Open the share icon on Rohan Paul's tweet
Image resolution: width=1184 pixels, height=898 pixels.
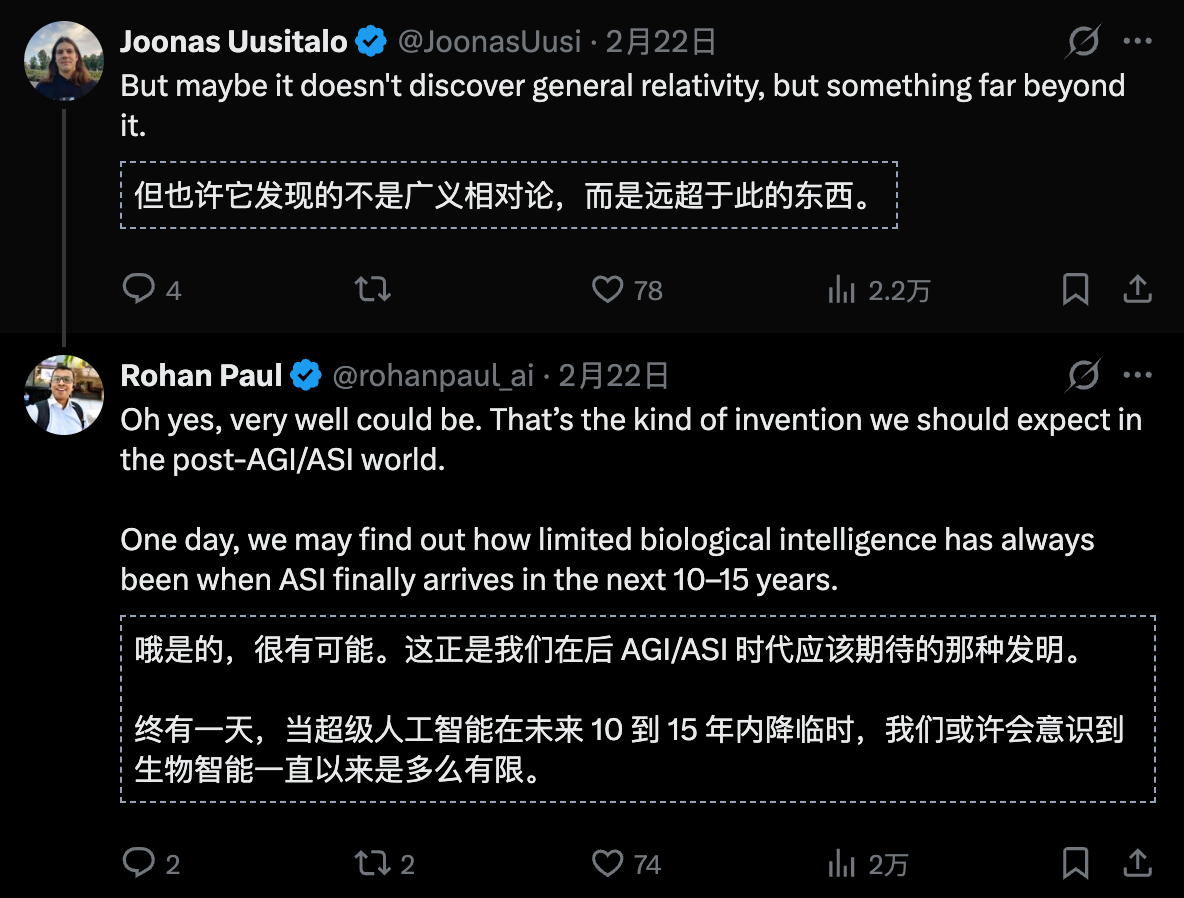coord(1138,862)
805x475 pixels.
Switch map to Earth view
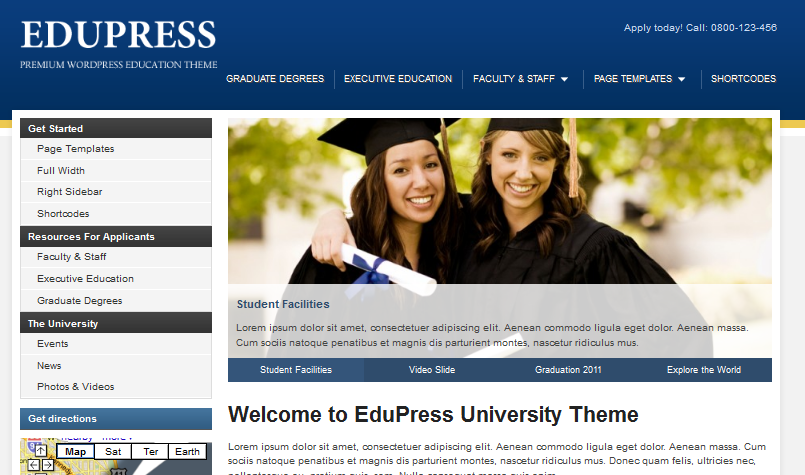[x=187, y=451]
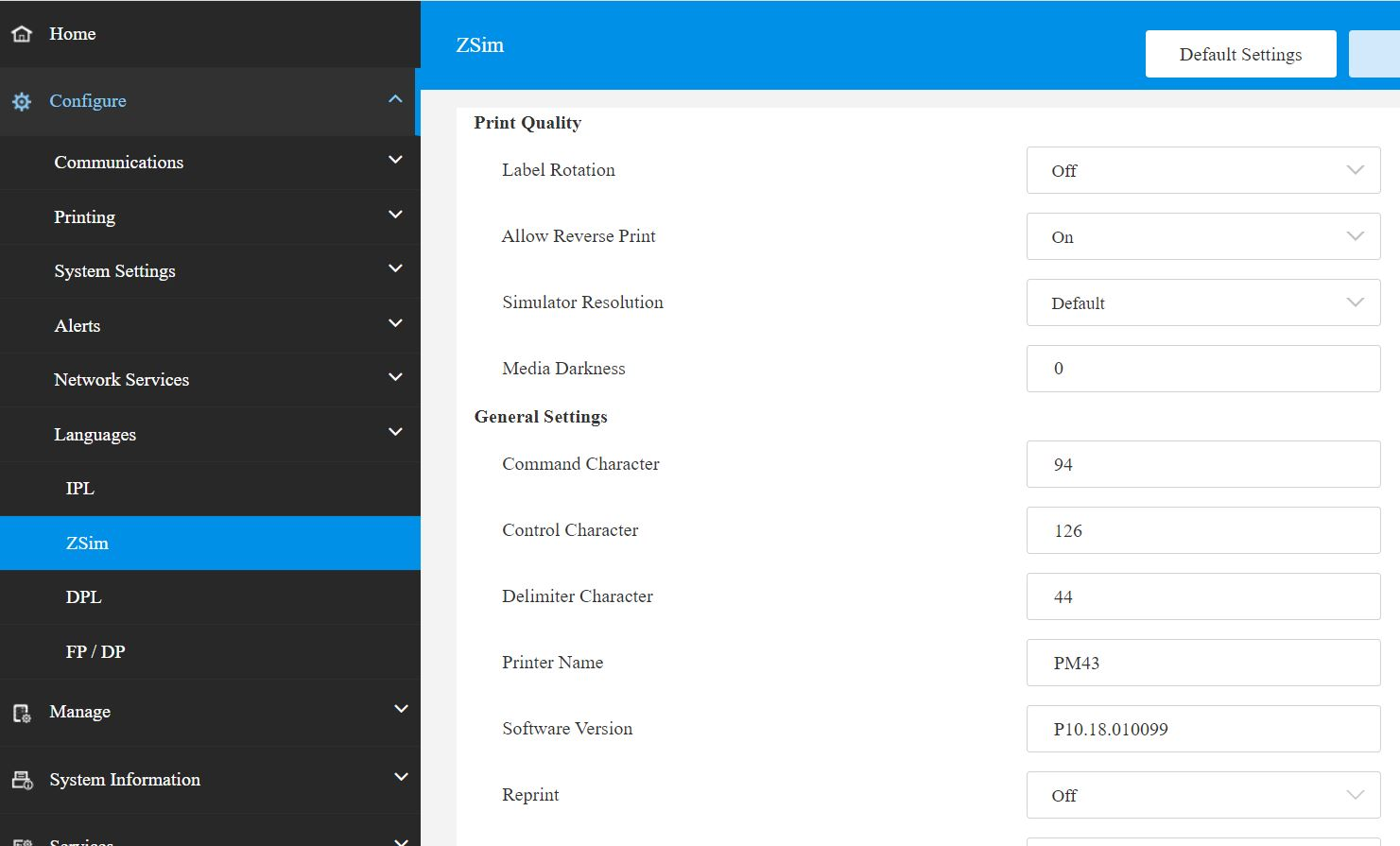Viewport: 1400px width, 846px height.
Task: Click the Home house icon
Action: (x=21, y=33)
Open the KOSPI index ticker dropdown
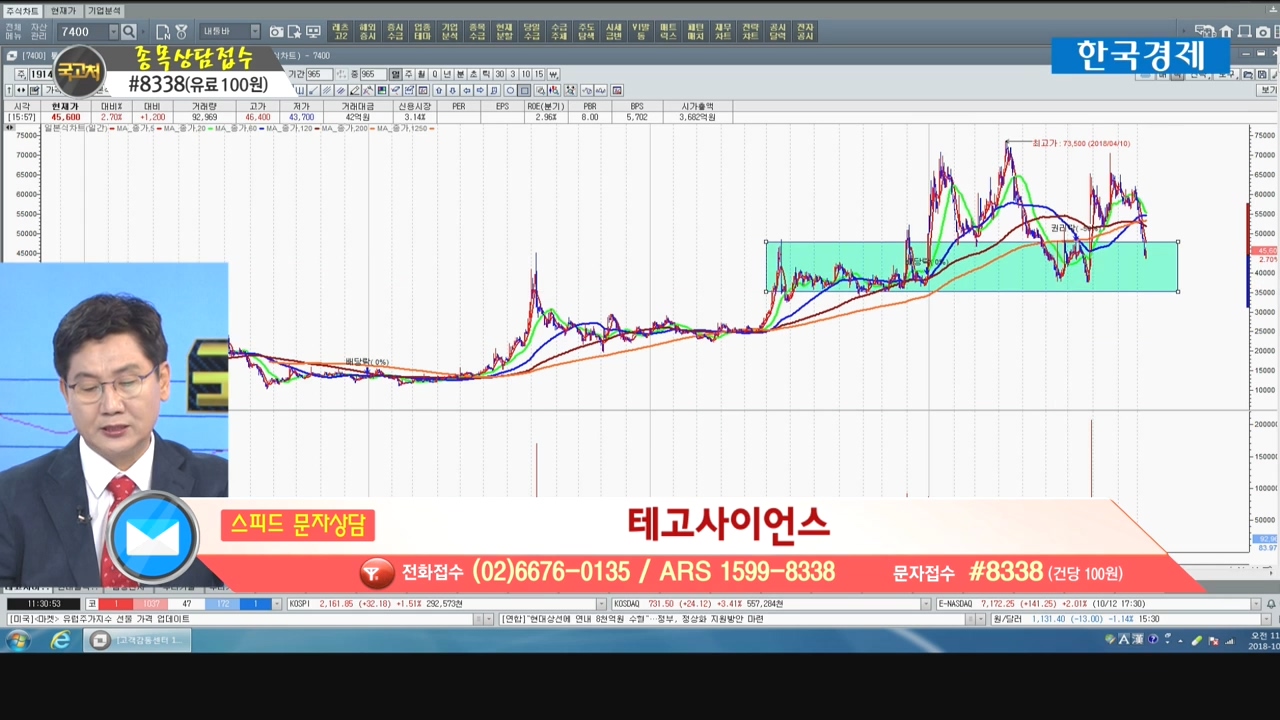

Problem to solve:
Set down the material exactly, every line of it, except for the pictures.

Solution to this problem:
Open the share icon on Rohan Paul's tweet
Image resolution: width=1184 pixels, height=898 pixels.
coord(1138,862)
805x475 pixels.
Switch map to Earth view
[x=187, y=451]
Viewport: 1400px width, 846px height.
Task: Click the Home house icon
Action: (x=21, y=33)
Open the KOSPI index ticker dropdown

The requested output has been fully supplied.